Aaron Klotz is a contributing writer for Tom’s Hardware, covering news related to computer hardware such as CPUs, and graphics cards.

  • JerryC
    You can't buy any Nvidia or AMD GPUs right now unless you're an industry insider because they are selling all of their production to the crypto miners. Yes, you could buy the ones that are being sold for 3-6 times the MSRP, but who in their right mind would do that?
    Reply
  • Chung Leong
    That's what happens when you bring a bunch of premium-priced products to market while consumers perceive you as a value brand.
    Reply
  • Krotow
    No surprise, because most of Ampere cards was shipped directly to mining farms.
    Reply
  • -Fran-
    Steam hasn't asked me to participate in their survey after I got my 6900XT, or my Vega64... I don't know why, but that's what is my personal experience. I was asked once with my RX480 and my GF that has a RX580 has never been surveyed by Steam.

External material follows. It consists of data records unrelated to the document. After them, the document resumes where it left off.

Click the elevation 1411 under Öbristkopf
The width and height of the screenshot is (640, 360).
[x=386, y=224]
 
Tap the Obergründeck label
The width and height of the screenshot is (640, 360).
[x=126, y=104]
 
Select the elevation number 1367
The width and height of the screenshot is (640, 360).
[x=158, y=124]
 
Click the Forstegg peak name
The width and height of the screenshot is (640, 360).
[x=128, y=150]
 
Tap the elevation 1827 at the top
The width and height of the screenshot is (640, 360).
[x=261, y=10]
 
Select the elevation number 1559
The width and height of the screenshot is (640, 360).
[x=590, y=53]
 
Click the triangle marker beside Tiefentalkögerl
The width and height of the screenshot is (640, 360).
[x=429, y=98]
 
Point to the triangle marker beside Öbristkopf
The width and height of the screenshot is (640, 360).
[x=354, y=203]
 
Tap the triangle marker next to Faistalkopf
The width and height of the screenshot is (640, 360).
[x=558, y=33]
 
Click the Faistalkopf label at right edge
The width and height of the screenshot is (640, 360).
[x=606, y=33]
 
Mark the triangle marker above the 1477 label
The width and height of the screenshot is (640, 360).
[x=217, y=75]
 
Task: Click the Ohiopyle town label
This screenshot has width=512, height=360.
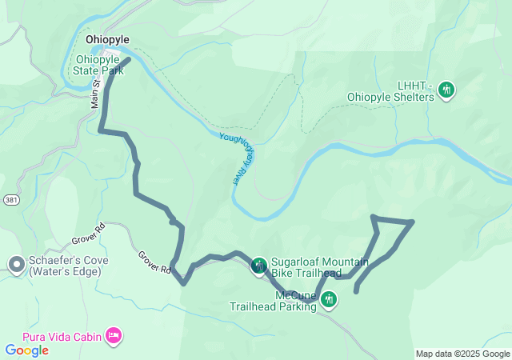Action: click(x=107, y=39)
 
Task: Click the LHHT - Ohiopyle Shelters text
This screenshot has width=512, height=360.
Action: click(x=390, y=91)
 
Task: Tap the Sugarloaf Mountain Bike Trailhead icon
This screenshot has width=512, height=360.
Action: click(x=258, y=266)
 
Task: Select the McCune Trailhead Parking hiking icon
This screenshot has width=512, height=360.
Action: click(x=329, y=300)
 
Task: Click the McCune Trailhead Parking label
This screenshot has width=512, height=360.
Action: click(x=274, y=301)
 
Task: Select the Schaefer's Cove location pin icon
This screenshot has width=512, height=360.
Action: click(x=15, y=265)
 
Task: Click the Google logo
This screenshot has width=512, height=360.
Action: click(x=26, y=350)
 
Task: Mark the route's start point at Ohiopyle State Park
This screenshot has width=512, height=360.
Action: click(x=127, y=58)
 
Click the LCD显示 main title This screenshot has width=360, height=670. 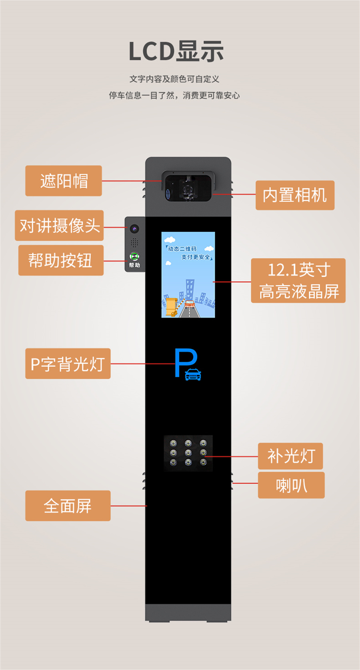point(176,52)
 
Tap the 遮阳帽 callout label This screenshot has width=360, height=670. point(64,181)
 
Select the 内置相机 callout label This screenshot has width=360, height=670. point(295,195)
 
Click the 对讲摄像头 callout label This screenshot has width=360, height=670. point(59,225)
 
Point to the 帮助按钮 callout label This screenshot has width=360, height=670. point(61,260)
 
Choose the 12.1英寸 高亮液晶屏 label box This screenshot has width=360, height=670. point(298,280)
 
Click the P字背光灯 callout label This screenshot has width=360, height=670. point(68,364)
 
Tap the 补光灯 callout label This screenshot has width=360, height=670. point(290,456)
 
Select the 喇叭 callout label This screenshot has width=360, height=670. point(291,485)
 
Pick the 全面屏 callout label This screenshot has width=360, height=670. point(68,506)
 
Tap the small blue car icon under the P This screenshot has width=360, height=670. point(193,374)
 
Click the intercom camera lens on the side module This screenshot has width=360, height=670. point(134,229)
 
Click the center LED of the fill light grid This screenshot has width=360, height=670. point(188,452)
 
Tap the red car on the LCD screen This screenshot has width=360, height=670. point(190,304)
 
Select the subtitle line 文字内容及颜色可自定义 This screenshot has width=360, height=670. point(174,79)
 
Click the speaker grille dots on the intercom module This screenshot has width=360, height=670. point(134,242)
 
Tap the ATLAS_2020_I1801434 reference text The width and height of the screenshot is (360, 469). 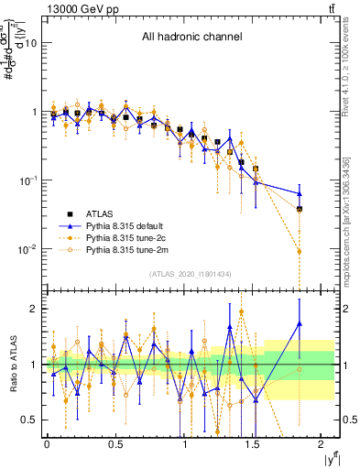point(191,274)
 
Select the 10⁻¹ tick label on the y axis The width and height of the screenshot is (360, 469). point(27,180)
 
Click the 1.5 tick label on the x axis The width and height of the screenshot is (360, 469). point(255,445)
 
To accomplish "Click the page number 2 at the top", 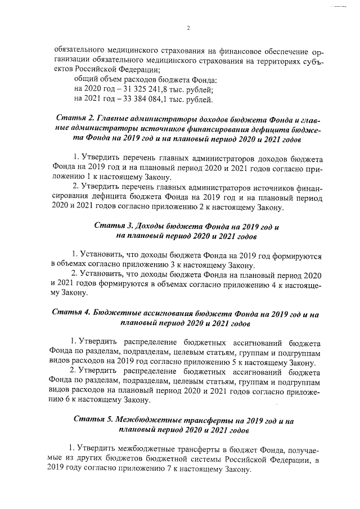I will click(188, 28).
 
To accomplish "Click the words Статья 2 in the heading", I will click(76, 119).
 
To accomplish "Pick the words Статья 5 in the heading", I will click(93, 420).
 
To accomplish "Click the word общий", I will click(87, 80).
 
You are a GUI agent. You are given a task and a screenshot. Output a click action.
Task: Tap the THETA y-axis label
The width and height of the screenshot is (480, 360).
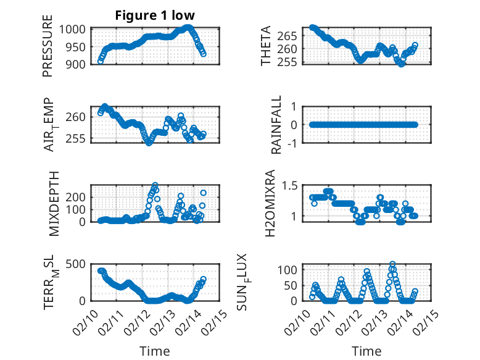pyautogui.click(x=266, y=46)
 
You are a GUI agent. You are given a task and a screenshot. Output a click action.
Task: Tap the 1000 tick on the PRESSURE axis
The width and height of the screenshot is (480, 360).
pyautogui.click(x=76, y=29)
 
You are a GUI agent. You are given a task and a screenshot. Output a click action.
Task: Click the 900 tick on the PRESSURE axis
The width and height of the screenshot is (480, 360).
pyautogui.click(x=79, y=63)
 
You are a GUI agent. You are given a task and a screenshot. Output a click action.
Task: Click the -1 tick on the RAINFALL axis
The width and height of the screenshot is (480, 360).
pyautogui.click(x=294, y=143)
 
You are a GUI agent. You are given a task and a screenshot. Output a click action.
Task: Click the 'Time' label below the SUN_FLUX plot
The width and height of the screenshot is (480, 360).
pyautogui.click(x=366, y=351)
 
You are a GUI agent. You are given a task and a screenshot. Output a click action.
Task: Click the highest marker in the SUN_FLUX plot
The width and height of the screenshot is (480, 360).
pyautogui.click(x=392, y=264)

    I'm also keen on supporting the theory of the net cafes and other "shared" types of PCs using nVidia primarily.

    Regards.
    Reply
  • Krotow
    Yuka said:
    Steam hasn't asked me to participate in their survey after I got my 6900XT, or my Vega64... I don't know why, but that's what is my personal experience. I was asked once with my RX480 and my GF that has a RX580 has never been surveyed by Steam.

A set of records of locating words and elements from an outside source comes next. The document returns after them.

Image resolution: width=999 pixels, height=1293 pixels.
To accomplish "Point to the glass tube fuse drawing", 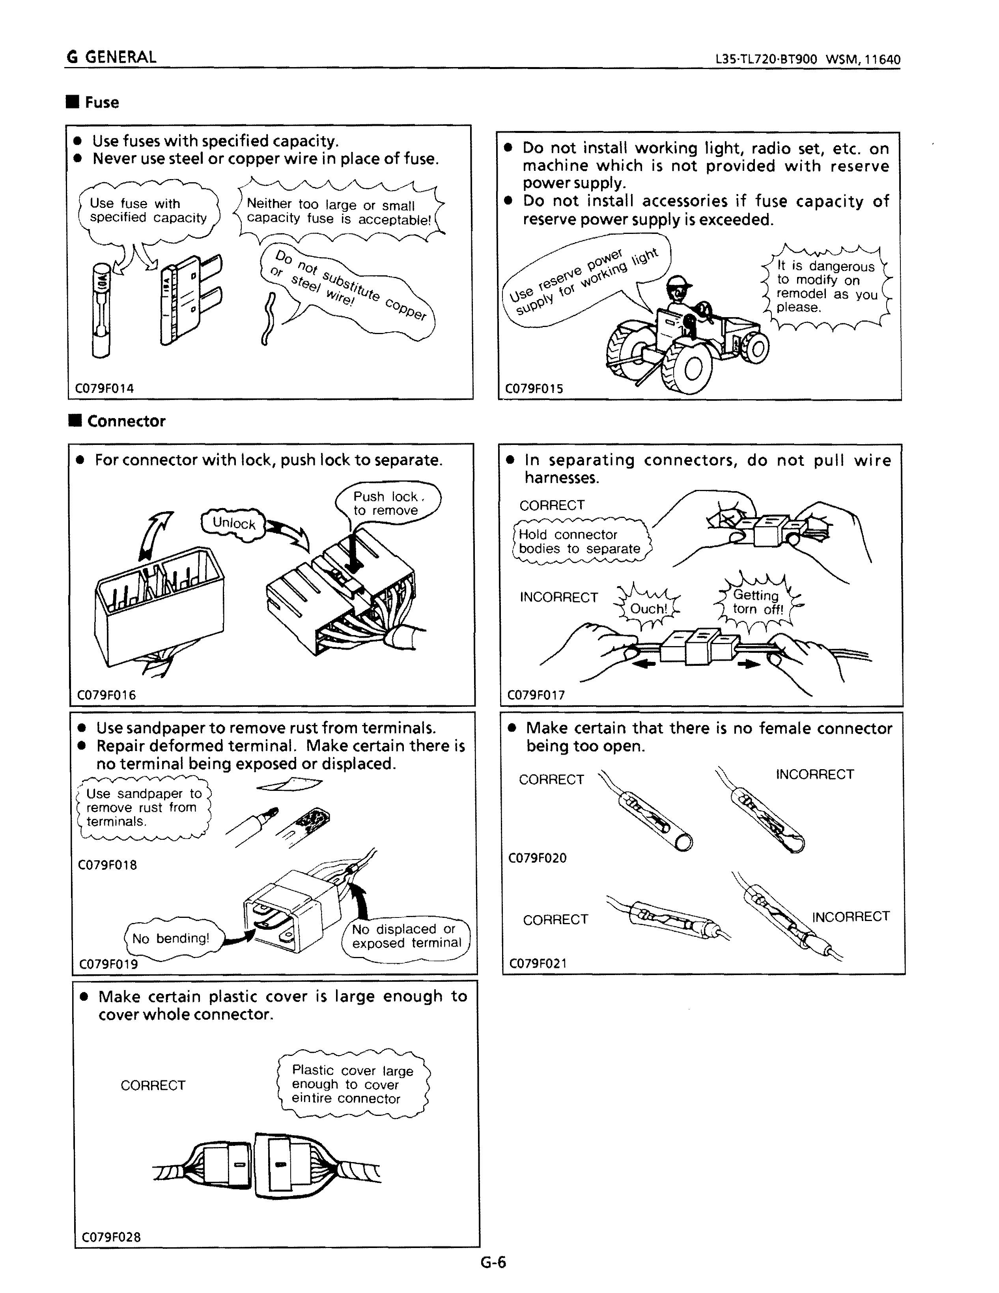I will tap(101, 310).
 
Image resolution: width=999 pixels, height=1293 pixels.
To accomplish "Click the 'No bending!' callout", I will tap(170, 938).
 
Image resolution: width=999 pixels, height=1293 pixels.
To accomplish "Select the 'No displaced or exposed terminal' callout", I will tap(406, 936).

    Steam doesn't ask. They already receive basic system information when client log into their servers.
    Reply
  • TJ Hooker
    Krotow said:
    Steam doesn't ask.
    Yes, they do. Or at the very least they did, I suppose it could have changed in the last couple years. You will occasionally get a pop-up in the client asking you to participate in the steam hardware survey.
    Reply
  • TJ Hooker
    Yuka said:
    Steam hasn't asked me to participate in their survey after I got my 6900XT, or my Vega64... I don't know why, but that's what is my personal experience. I was asked once with my RX480 and my GF that has a RX580 has never been surveyed by Steam.
    I would assume they use some (pseudo) random sampling, the same as any other survey. So how often any individual gets surveyed depends on Steam's goals for their survey error margins and how many active users they have.
    Reply
  • JarredWaltonGPU
    TJ Hooker said:
    I would assume they use some (pseudo) random sampling, the same as any other survey. So how often any individual gets surveyed depends on Steam's goals for their survey error margins and how many active users they have.
    That's how it should be done, but I can say that I always seem to get sampled when I'm running new/odd GPUs. Like when I tested Intel's DG1, up popped the HW survey. Could just be random luck, but if Valve is doing real random sampling, it should just say so. That it doesn't makes me suspicious.
    Krotow said:
    No surprise, because most of Ampere cards was shipped directly to mining farms.
    Ah, yes. The mining farms that apparently then participated in the Steam HW Survey! I'm pretty sure it's mostly the AMD and Nvidia AIB partners selling direct to mining farms, and I suspect they do so with both AMD and Nvidia GPUs. When you can't buy as many GPUs as you'd like, you'll take whatever's available.
    Reply
  • thisisaname
    If the sampling method is bad then so are the results!
    Reply
  • spongiemaster
    Krotow said:
    No surprise, because most of Ampere cards was shipped directly to mining farms.
    Why would any of those cards appear in the steam survey? The circumstantial evidence points to AMD selling most of their inventory to miners, not Nvidia.